Exercise brief. Once the line containing "Image resolution: width=680" is found in the entries below, reproduce it and every line after it, stopping at and including the line containing "has width=747, height=410."; reproduce nothing else, and keep each line exact.

Data records.
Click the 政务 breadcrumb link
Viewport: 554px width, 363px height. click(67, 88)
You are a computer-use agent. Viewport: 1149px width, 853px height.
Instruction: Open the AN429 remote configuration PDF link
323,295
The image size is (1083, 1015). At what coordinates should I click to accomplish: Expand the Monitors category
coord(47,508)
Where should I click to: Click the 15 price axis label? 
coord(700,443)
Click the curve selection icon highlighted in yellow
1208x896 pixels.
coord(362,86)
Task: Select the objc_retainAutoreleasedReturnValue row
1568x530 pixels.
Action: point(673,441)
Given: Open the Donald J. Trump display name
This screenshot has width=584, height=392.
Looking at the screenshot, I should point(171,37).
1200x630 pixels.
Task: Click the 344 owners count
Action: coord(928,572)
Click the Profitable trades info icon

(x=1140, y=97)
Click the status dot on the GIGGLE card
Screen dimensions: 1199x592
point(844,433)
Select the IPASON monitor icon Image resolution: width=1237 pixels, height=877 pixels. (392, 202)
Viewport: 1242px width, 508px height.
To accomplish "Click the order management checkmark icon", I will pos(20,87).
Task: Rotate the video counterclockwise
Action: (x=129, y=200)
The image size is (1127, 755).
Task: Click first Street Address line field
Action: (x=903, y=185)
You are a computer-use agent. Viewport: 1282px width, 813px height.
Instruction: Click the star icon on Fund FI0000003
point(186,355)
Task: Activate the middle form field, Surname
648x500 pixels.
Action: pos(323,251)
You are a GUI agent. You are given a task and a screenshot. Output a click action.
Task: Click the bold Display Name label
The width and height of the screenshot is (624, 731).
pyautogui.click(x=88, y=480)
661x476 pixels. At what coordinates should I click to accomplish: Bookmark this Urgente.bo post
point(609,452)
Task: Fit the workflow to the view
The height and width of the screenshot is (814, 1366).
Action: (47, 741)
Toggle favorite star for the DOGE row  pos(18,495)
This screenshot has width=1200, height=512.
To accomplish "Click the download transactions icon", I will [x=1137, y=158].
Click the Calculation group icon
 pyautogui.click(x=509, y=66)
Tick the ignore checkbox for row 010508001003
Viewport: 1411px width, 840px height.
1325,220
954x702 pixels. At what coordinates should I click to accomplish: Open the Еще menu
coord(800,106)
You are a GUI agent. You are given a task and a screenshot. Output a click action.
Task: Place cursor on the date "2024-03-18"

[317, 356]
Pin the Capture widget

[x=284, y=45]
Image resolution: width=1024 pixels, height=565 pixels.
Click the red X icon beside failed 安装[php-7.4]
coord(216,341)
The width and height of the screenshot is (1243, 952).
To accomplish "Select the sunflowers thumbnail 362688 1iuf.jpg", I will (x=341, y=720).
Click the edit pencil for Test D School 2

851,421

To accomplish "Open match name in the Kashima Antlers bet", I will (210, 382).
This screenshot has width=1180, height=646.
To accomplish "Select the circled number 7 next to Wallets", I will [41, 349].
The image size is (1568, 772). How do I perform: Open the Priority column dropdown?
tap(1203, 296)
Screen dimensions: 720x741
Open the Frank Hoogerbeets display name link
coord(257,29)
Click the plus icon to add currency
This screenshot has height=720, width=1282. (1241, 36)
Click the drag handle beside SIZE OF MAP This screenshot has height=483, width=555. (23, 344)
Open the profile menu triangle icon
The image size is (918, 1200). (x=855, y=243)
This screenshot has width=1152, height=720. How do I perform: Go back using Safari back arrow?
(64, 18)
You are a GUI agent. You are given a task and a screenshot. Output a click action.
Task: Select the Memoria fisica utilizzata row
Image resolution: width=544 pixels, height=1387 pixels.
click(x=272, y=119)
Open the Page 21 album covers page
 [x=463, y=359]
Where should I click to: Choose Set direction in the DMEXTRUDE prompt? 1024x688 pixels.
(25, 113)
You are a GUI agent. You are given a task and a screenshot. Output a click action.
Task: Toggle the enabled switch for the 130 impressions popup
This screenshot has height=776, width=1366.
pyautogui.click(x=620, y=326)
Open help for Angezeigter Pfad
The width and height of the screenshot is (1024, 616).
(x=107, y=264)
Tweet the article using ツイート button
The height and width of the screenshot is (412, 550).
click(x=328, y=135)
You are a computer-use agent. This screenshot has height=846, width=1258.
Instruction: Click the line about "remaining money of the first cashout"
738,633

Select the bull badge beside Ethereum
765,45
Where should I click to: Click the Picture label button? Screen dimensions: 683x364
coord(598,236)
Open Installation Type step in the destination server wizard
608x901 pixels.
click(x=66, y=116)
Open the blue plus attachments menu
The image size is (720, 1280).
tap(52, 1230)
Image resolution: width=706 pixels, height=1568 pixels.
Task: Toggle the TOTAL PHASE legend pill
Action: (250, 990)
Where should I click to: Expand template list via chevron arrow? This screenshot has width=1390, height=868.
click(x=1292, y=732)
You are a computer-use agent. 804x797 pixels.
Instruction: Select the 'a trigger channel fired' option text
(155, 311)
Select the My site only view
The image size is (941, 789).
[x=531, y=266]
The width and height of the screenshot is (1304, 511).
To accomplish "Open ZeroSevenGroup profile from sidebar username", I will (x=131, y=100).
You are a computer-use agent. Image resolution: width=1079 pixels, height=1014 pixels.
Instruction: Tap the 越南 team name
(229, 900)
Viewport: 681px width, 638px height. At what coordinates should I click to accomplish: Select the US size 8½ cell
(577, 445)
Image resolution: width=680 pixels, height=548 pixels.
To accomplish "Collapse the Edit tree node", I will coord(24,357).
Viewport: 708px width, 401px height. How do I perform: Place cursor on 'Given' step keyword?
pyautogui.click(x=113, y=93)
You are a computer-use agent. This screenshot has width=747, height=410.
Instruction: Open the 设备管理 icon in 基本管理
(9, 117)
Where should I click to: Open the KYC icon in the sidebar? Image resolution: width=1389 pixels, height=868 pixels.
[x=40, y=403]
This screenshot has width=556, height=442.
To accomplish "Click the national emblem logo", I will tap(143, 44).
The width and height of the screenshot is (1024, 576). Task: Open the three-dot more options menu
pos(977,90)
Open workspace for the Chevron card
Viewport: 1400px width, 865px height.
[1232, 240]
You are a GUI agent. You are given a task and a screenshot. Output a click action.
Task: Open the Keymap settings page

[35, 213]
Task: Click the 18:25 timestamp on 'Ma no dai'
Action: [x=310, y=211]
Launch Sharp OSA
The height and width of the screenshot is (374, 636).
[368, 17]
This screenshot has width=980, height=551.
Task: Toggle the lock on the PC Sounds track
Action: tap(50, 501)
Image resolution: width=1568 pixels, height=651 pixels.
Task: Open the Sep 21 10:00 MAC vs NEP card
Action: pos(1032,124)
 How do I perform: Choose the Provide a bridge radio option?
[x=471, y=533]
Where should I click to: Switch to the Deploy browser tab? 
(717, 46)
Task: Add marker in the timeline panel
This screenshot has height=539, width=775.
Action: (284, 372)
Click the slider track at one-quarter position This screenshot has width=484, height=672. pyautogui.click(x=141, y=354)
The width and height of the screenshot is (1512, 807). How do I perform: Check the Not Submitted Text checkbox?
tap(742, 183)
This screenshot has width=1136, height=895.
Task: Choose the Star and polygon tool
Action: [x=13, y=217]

Finished exercise.
Image resolution: width=680 pixels, height=548 pixels.
To accomplish "Collapse the Edit tree node", I will coord(24,357).
Viewport: 708px width, 401px height. How do I perform: Place cursor on 'Given' step keyword?
pyautogui.click(x=113, y=93)
You are a computer-use agent. This screenshot has width=747, height=410.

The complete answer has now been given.